TO BE DONE:
Please give as a JSON list of strings the lines of the listing below that begin with the line containing "Given: Select the Color option in image pager" and end with the line containing "Looking at the", both included, one string per line and blank lines omitted.

==== RAW DATA ====

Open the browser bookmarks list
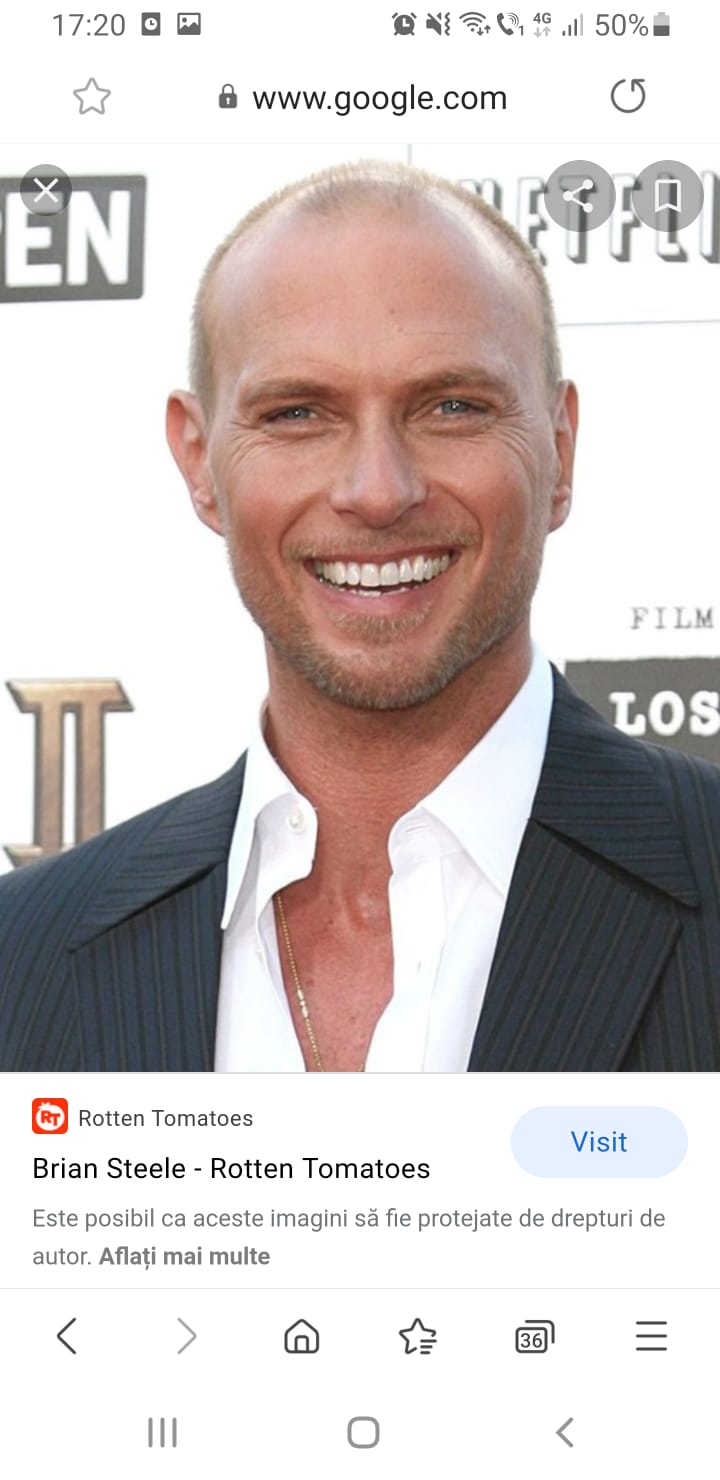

====
==== RAW DATA ====

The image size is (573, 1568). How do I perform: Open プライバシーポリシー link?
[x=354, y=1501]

====
==== RAW DATA ====

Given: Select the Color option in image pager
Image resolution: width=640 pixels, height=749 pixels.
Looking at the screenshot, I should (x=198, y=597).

====

CORRECT RESPONSE:
[
  "Given: Select the Color option in image pager",
  "Image resolution: width=640 pixels, height=749 pixels.",
  "Looking at the screenshot, I should (x=198, y=597)."
]